In December 2000, and in January and February 2001, PG&E Corporation and PG&E NEG completed a corporate restructuring that involved the use or creation of limited liability companies (LLCs) as intermediate owners between a parent company and its subsidiaries. These LLCs are PG&E National Energy Group, LLC which owns 100 percent of the stock of PG&E NEG, GTN Holdings LLC which owns 100 percent of the stock of PG&E GTN, and PG&E Energy Trading Holdings, LLC which owns 100 percent of the stock of PG&E ET. In addition, PG&E NEG’s organizational documents were modified to include the same structural elements as the LLCs. The LLCs require unanimous approval of their respective boards of directors, including at least one independent director, before they can (a) consolidate or merge with any entity, (b) transfer substantially all of their assets to any entity, or (c) institute or consent to bankruptcy, insolvency, or similar proceedings or actions. The LLCs may not declare or pay dividends unless the respective boards of directors have unanimously approved such action, and PG&E NEG meets specified financial requirements. After the restructuring was completed, two independent rating agencies, Standard & Poor’s (S&P) and (Moody’s) Investor Services reaffirmed investment grade ratings for PG&E GTN and PG&E GenLLC, and issued investment grade ratings for PG&E NEG. S&P also issued an investment grade rating for PG&E ET.
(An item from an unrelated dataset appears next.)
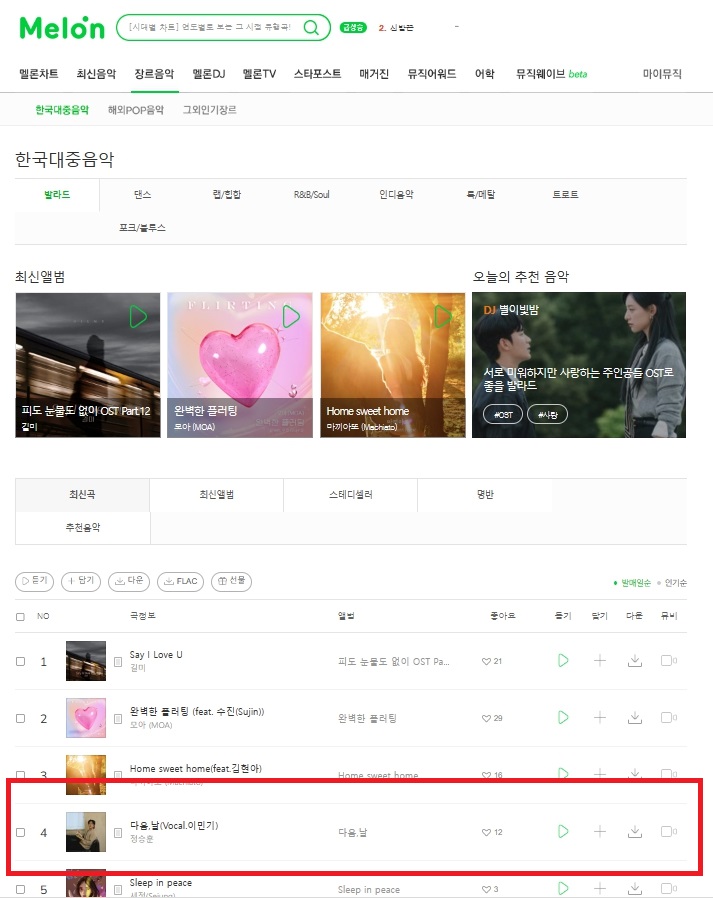
Task: Play the 완벽한 플러팅 album from its cover
Action: coord(291,316)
The FERC issued a letter order granting approval of the corporate restructuring on January 12, 2001. Thereafter, requests for rehearing and requests to vacate that order were filed with the FERC, each of which was denied by the FERC on February 21, 2001. Requests for rehearing of the February 21 order were filed. On January 30, 2002, the FERC issued an order denying all pending petitions for rehearing. On February 21, 2002, the California Attorney General, the Public Utilities Commission of the State of California and the Northern California Power Agency petitioned the United States Court of Appeals for the Ninth Circuit for a review of the FERC’s orders.
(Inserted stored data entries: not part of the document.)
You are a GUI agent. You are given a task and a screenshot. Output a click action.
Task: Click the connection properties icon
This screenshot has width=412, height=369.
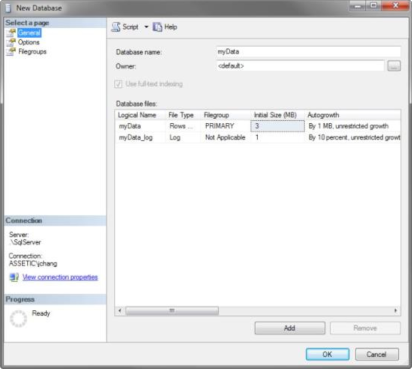pos(14,277)
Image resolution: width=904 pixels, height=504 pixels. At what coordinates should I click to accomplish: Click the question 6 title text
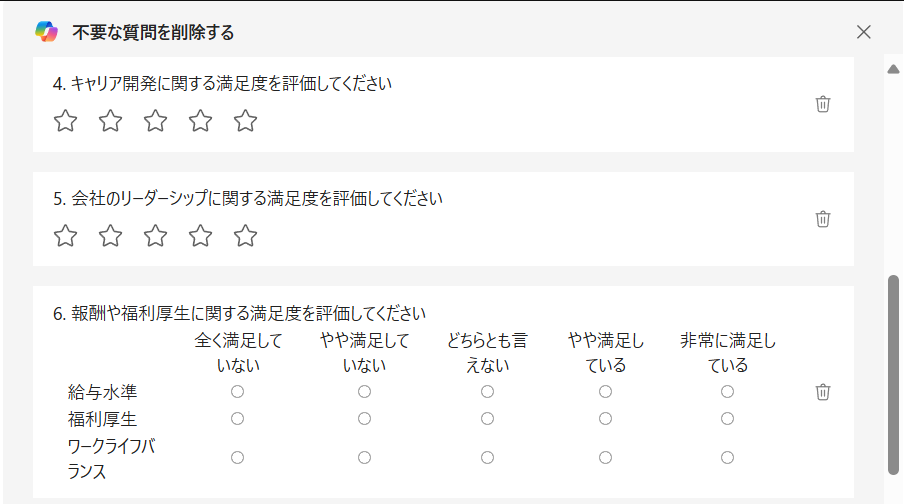(239, 313)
On April 6, 2001, the Utility filed a voluntary petition for relief under the provisions of Chapter 11 of the U.S. Bankruptcy Code in the U.S. Bankruptcy Court for the Northern District of California (Bankruptcy Court). Pursuant to the Bankruptcy Code, the Utility retains control of its assets and is authorized to operate its business as a debtor-in-possession while being subject to the jurisdiction of the Bankruptcy Court. The Utility and PG&E Corporation have jointly filed a plan of reorganization with the Bankruptcy Court that entails separating the Utility into four distinct businesses. The proposed plan of reorganization does not directly affect PG&E NEG or any of its subsidiaries. Subsequent to the bankruptcy filing, the investment grade ratings of PG&E NEG and its rated subsidiaries were reaffirmed on April 6 and 9, 2001.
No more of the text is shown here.